Work to complete =>
1 - According to the text on Andersonia grandiflora, during which months does the plant flower?
2 - Copy out the passage of the Andersonia grandiflora text starting with "Scientific classification" and going on through "Andersonia grandiflora Stschegl.".

Exercise text =>
BEGIN
Scientific classification
- Kingdom: Plantae
- Clade: Tracheophytes
- Clade: Angiosperms
- Clade: Eudicots
- Clade: Asterids
- Order: Ericales
- Family: Ericaceae
- Genus: Andersonia
- Species: A. grandiflora
- Binomial name: Andersonia grandiflora Stschegl.
- Synonyms: Andersonia spirophylla F.Muell. nom. inval., pro syn.; Sprengelia spirophylla F.Muell.;

= Andersonia grandiflora =

- Genus: Andersonia (plant)
- Species: grandiflora
- Authority: Stschegl.
- Conservation status: P4
- Synonyms: Andersonia spirophylla F.Muell. nom. inval., pro syn., Sprengelia spirophylla F.Muell.

Species of flowering plant

Andersonia grandiflora, commonly known as red andersonia, is a species of flowering plant in the family Ericaceae and is endemic to the south-west of Western Australia. It is a prostrate cushion shrub with lance-shaped leaves and groups of two to four reddish orange, tube-shaped flowers.

==Description==
Andersonia grandiflora is a prostrate, densely-branched cushion shrub, that typically grows to 5–25 cm high. Its leaves are lance-shaped, 4–15 mm long and 1–4 mm wide. The flowers are arranged in clusters of two to four on the ends and sides of branches, with leaf-like bracts sometimes longer than the flowers and keeled bracteoles about half as long as the sepals. The sepals are lance-shaped, 10–15 mm long and glabrous, the petals reddish-orange and shorter than the sepals, with lobes longer than the petal tube and with a few soft hairs inside. The stamens are slightly longer than the petal tube with hairy filaments. Flowering occurs from July to October.

==Taxonomy==
Andersonia grandiflora was first formally described in 1859 by Sergei Sergeyevich Sheglejev in the Bulletin de la Société impériale des Naturalistes de Moscou from specimens collected by James Drummond. The specific epithet (grandiflora) means 'large-flowered'.

==Distribution and habitat==
This species of Andersonia grows in boggy flats and rocky slopes in the Stirling Range National Park and surrounding areas in the Esperance Plains and Jarrah Forest bioregions of south-western Western Australia.

==Conservation status==
Andersonia grandiflora is listed as "Priority Four" by the Government of Western Australia Department of Biodiversity, Conservation and Attractions, meaning that it is rare or near threatened.
END
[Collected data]
BEGIN
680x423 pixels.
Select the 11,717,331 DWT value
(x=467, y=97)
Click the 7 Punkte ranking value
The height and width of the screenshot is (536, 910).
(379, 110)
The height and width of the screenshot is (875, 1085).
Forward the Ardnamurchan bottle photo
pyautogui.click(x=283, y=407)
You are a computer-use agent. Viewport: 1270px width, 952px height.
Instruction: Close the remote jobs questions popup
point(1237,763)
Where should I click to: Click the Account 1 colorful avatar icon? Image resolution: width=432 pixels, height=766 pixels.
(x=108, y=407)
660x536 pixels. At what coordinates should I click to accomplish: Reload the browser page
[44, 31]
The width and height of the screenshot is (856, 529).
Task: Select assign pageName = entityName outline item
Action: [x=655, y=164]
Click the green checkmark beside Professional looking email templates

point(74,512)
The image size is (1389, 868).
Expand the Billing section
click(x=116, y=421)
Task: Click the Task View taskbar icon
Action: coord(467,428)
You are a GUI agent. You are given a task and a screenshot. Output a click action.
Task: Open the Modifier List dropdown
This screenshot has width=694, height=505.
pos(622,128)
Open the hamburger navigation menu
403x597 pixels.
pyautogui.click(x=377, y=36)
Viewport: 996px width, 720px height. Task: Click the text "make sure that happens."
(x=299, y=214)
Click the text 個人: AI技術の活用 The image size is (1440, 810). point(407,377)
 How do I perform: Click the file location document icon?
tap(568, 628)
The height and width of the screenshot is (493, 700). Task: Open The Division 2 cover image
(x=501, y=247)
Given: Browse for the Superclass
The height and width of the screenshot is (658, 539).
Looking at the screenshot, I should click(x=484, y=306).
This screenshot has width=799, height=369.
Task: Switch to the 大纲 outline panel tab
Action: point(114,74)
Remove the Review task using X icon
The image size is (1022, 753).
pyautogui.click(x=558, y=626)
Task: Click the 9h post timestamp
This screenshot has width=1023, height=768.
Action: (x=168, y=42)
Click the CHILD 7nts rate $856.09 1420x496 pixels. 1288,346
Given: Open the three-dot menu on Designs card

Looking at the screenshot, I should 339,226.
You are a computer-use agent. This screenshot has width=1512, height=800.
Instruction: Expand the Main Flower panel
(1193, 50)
END
List of solutions =>
1 - Flowering occurs from July to October.

2 -
Scientific classification
- Kingdom: Plantae
- Clade: Tracheophytes
- Clade: Angiosperms
- Clade: Eudicots
- Clade: Asterids
- Order: Ericales
- Family: Ericaceae
- Genus: Andersonia
- Species: A. grandiflora
- Binomial name: Andersonia grandiflora Stschegl.